For those unfamiliar, excerpt of code for a read-only and a write-only register:
use core::cell::UnsafeCell;
use core::ptr;
/// adapted from crate vcell
#[repr(transparent)]
pub struct VolatileCell {
value: UnsafeCell<u64>,
}
impl VolatileCell {
pub const fn new(value: u64) -> Self {
VolatileCell {
value: UnsafeCell::new(value),
}
}
#[inline(always)]
pub fn get(&self) -> u64 {
unsafe { ptr::read_volatile(self.value.get()) }
}
#[inline(always)]
pub fn set(&self, value: u64) {
unsafe { ptr::write_volatile(self.value.get(), value) }
}
}
/// adapted from crate volatile-register
/// Read-Only register
pub struct RO {
register: VolatileCell,
}
impl RO {
#[inline(always)]
pub fn read(&self) -> u64 {
self.register.get()
}
}
/// Write-Only register
#[repr(transparent)]
pub struct WO {
register: VolatileCell,
}
impl WO {
#[inline(always)]
pub fn write(&self, value: u64) {
self.register.set(value)
}
}
Now, I'd like to have multiple threads being able to interact with these registers concurrently. The docs for ptr::write_volatile()
have something to say about it:
Just like in C, whether an operation is volatile has no bearing whatsoever on questions involving concurrent access from multiple threads. Volatile accesses behave exactly like non-atomic accesses in that regard. In particular, a race between a
write_volatile
and any other operation (reading or writing) on the same location is undefined behavior.
And indeed Miri shows an error if I write to the same register from different threads. (To be honest, I don't really see how ptr::write_volatile()
can be any different from a relaxed atomic store... But I accept there are things I don't yet understand!)

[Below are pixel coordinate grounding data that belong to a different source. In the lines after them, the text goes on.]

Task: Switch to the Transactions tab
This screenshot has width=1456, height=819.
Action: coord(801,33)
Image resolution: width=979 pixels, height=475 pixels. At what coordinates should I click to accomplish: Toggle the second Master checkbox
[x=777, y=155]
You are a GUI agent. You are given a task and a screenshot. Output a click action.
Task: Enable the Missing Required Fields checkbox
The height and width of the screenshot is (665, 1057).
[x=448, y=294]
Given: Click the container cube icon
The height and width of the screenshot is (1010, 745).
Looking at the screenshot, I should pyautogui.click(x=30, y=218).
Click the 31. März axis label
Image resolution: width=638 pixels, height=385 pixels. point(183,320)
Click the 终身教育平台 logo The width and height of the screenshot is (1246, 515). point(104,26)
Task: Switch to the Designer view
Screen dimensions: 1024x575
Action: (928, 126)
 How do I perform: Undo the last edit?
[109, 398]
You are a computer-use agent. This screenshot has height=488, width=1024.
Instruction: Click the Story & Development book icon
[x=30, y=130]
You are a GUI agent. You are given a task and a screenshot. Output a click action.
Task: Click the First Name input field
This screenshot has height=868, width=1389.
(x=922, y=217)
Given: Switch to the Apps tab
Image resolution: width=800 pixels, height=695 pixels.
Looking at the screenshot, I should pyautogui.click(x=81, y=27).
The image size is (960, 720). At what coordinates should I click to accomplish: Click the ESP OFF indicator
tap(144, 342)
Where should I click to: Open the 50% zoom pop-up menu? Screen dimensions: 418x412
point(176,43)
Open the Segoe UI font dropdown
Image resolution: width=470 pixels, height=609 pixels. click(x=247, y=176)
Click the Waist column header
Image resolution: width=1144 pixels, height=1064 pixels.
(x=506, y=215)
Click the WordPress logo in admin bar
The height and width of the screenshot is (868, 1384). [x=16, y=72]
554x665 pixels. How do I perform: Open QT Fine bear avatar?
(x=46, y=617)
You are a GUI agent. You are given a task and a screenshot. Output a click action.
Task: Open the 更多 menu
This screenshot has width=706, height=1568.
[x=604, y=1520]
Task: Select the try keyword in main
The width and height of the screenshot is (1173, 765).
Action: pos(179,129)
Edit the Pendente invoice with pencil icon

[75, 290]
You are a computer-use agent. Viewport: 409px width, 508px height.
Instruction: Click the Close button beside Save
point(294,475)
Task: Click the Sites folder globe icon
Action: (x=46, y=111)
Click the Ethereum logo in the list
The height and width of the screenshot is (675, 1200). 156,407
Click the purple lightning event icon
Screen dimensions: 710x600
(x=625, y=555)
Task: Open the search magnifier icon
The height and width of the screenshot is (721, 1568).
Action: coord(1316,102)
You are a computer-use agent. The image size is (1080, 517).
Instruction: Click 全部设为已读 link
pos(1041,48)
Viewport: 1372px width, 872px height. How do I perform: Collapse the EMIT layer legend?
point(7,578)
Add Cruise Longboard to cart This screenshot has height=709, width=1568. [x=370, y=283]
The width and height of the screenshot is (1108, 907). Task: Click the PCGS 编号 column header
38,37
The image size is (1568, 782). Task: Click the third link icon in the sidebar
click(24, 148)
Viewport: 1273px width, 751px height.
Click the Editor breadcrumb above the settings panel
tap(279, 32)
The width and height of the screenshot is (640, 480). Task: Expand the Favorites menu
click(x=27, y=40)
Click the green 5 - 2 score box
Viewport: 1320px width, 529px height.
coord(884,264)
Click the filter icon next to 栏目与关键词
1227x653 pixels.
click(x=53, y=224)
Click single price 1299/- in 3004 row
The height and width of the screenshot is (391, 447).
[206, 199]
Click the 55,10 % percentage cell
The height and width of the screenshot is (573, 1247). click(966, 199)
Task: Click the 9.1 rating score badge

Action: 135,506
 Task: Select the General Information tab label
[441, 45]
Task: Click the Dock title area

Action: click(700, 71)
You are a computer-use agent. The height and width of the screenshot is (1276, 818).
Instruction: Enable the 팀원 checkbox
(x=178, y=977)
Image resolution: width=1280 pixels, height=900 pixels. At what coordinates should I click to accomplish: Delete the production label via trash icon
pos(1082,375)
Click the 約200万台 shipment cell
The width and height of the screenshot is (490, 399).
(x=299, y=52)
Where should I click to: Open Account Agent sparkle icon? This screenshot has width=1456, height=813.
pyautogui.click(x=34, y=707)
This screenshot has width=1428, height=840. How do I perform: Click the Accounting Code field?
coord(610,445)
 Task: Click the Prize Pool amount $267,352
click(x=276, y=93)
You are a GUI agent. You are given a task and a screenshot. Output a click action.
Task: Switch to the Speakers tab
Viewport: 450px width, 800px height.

I could make the accesses atomic by basically replacing the VolatileCell
with an AtomicCell
, and then Miri accepts the code. (Note that I only need Relaxed
memory ordering, I'm not interested in any stronger ordering.) But then the writes are non-volatile, and the compiler starts optimizing away reads and writes that it really shouldn't.
Here's the AtomicCell:
use core::sync::atomic::{AtomicU64, Ordering};
#[repr(transparent)]
pub struct AtomicCell {
cell: AtomicU64,
}
impl AtomicCell {
#[inline(always)]
pub const fn new(value: u64) -> Self {
AtomicCell {
cell: AtomicU64::new(value),
}
}
#[inline(always)]
pub fn get(&self) -> u64 {
self.cell.load(Ordering::Relaxed)
}
#[inline(always)]
pub fn set(&self, value: u64) {
self.cell.store(value, Ordering::Relaxed)
}
}
unsafe impl Send for AtomicCell {}
unsafe impl Sync for AtomicCell {}
So the question is: is there anything I can do to tell the compiler I want these reads/writes to be both volatile and atomic with relaxed ordering?
For what is worth, volatile and relaxed atomic both compile down to the same asm, at least on the platform I'm interested in. So it should really be "just" a matter of telling the compiler how it's allowed to optimize my code.
(As an historical note, all atomic loads and stores used to be volatile too.)